# [Stored items]
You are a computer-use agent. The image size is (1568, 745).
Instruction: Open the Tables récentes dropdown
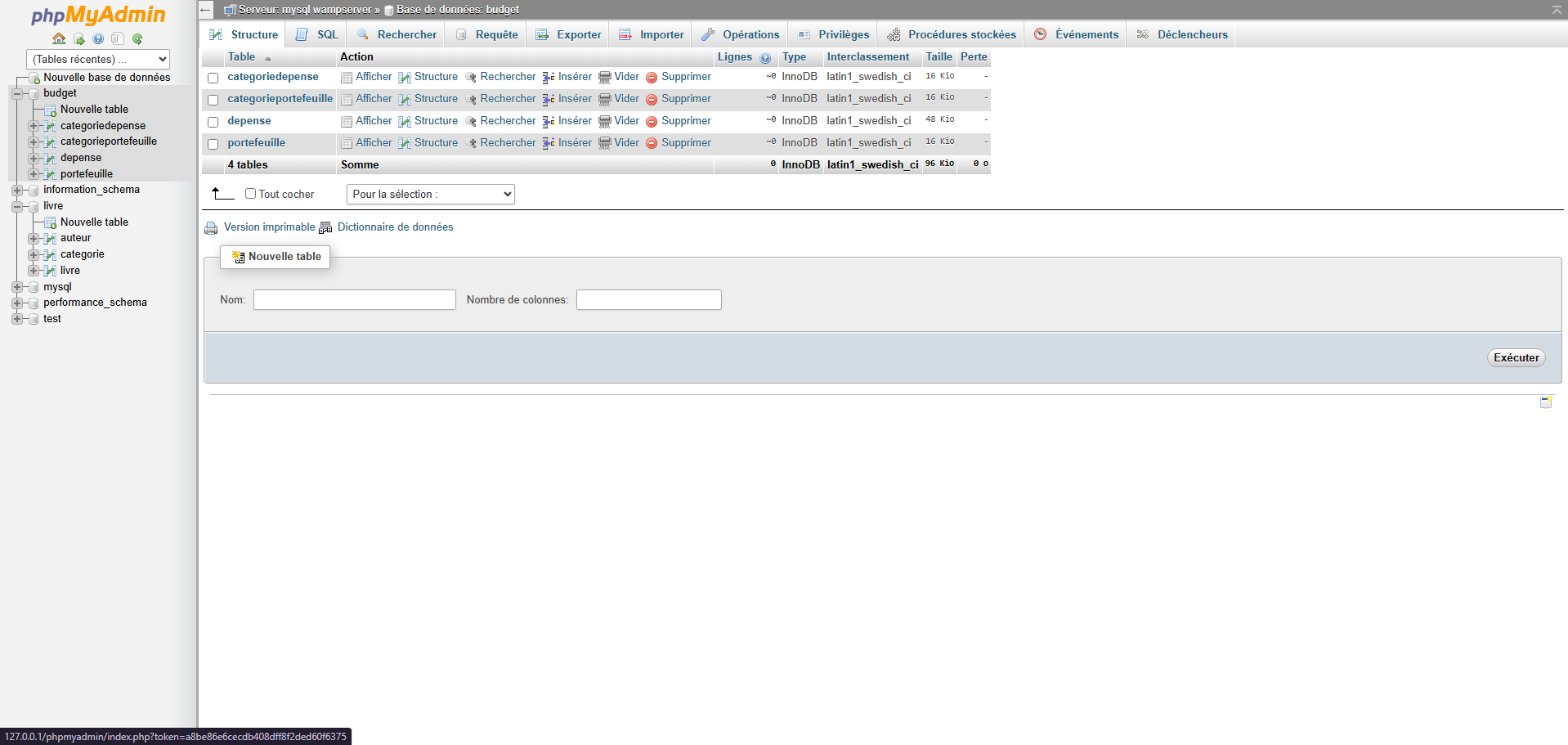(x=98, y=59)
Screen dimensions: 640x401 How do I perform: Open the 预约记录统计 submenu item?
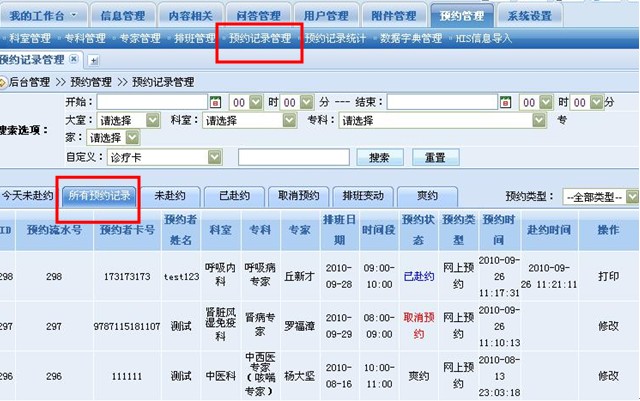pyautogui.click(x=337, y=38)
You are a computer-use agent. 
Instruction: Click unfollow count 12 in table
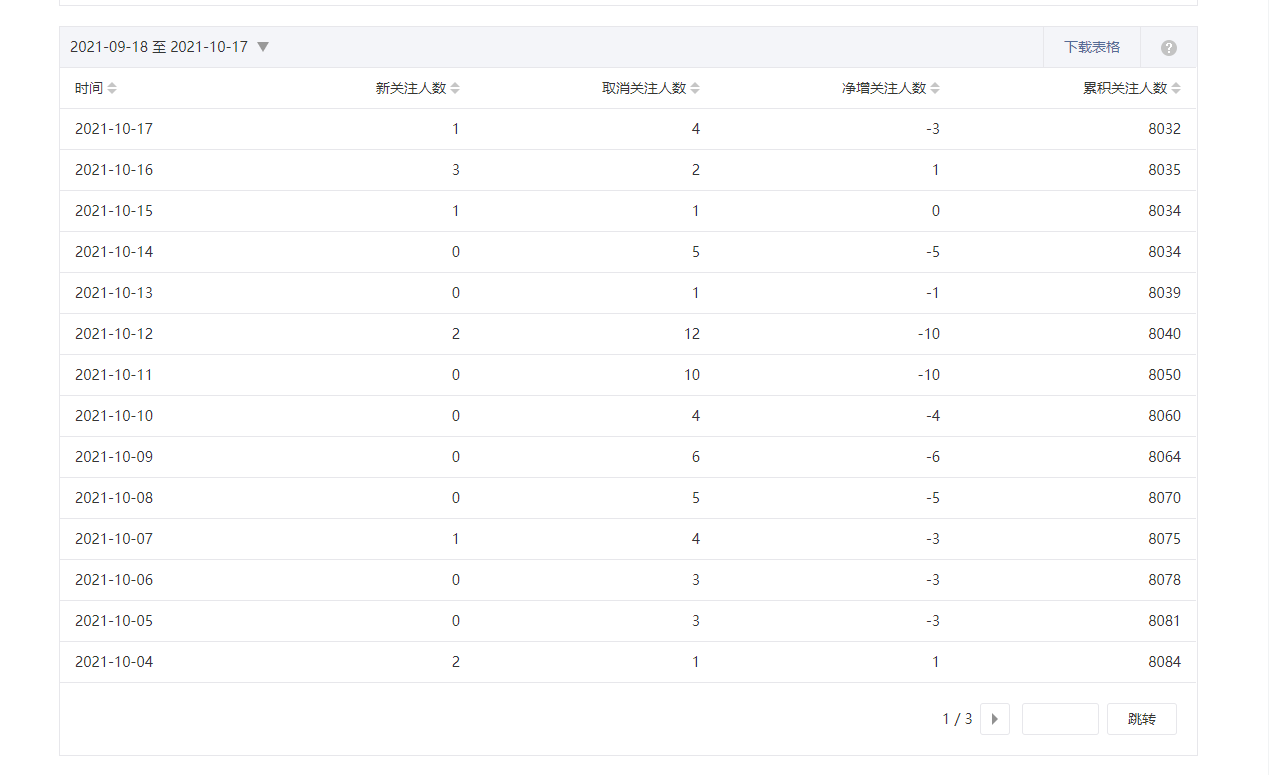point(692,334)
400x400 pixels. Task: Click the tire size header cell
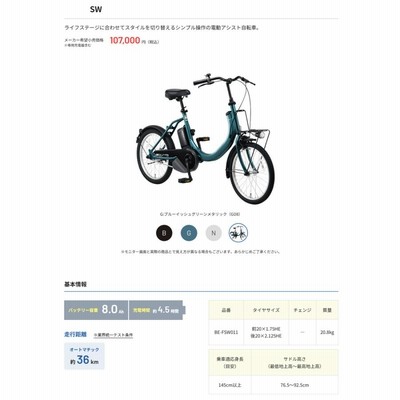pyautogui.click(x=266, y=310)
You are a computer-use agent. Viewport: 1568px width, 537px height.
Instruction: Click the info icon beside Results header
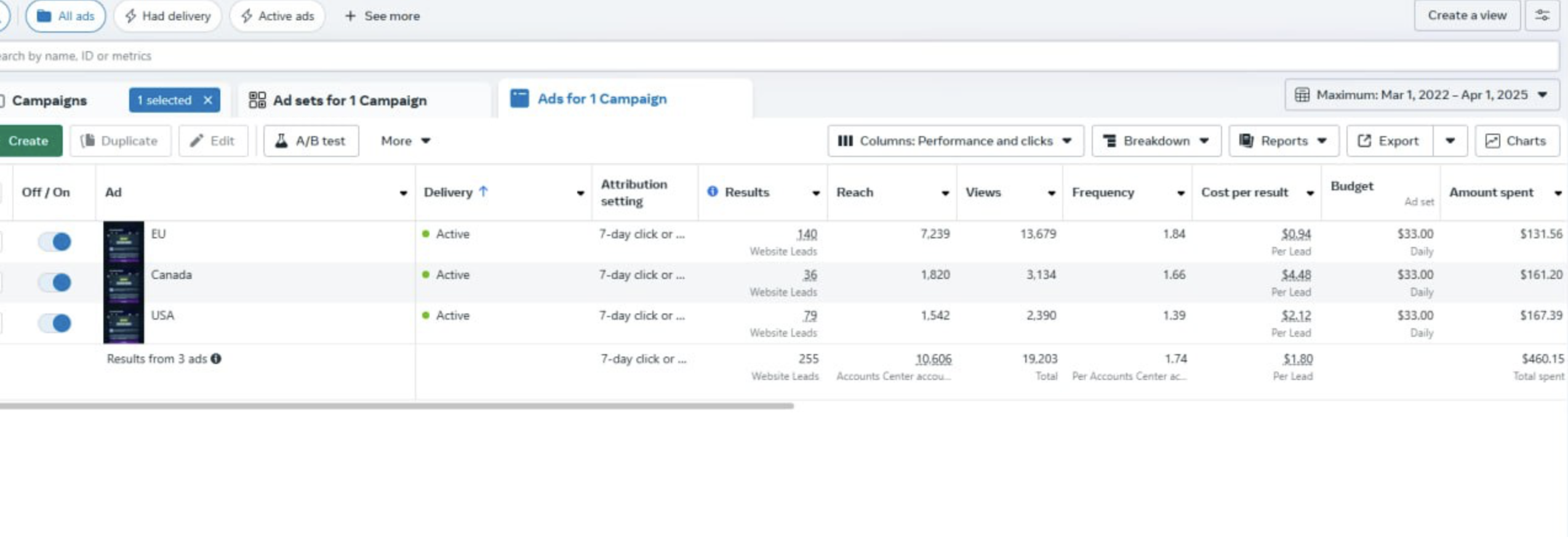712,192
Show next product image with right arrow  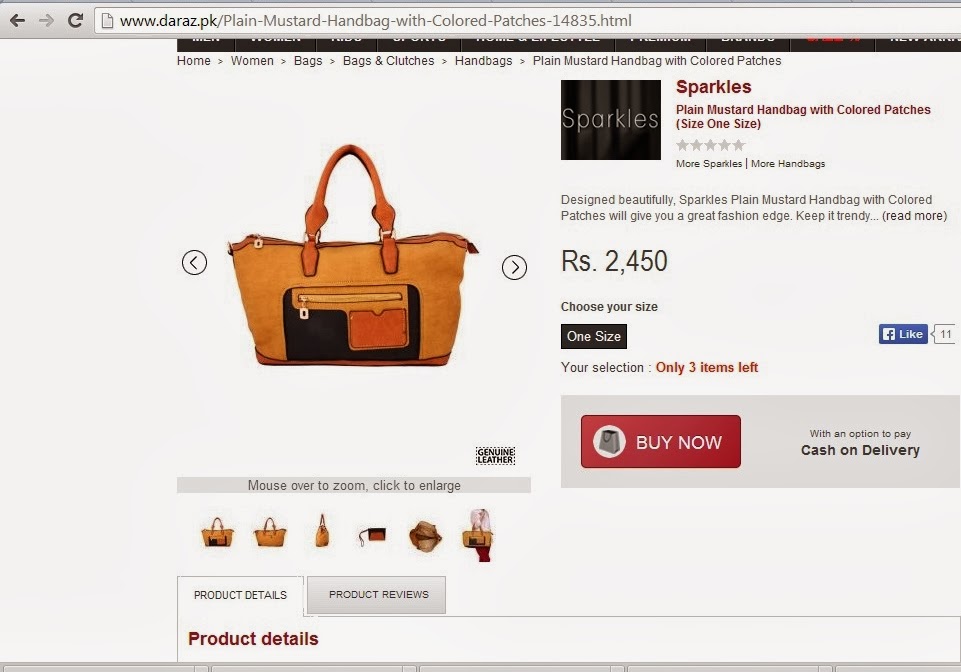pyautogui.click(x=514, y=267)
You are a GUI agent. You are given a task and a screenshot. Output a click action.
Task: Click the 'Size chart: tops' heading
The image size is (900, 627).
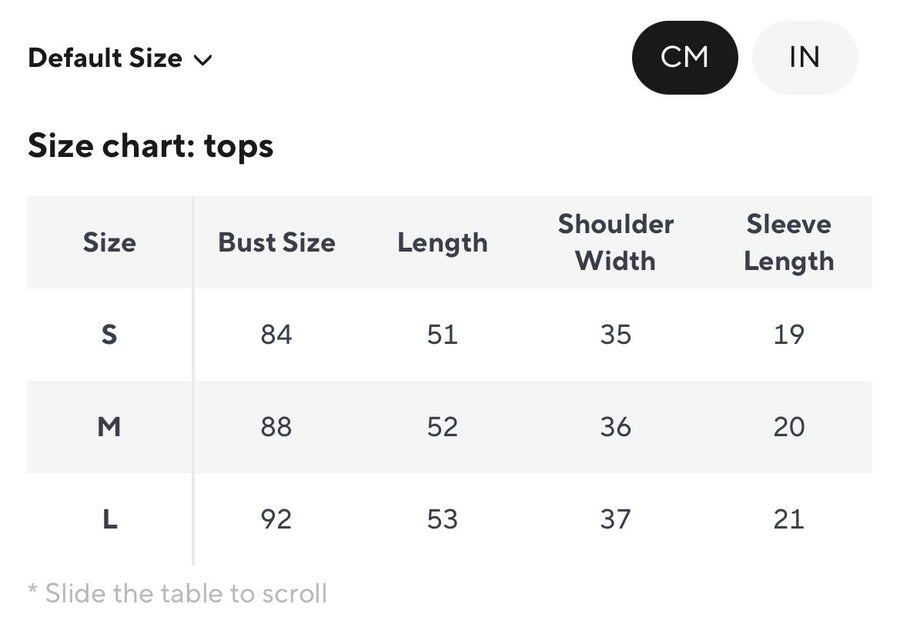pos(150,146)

# [Required work]
Take the line containing "You are a GUI" as the first and the last line of the records as the end. Print every line in that span exactly, leaving out pictures.

# [Solution for this problem]
You are a GUI agent. You are given a task and a screenshot. Output a click action.
Task: Click the 'Size chart: tops' heading
The image size is (900, 627).
pos(150,146)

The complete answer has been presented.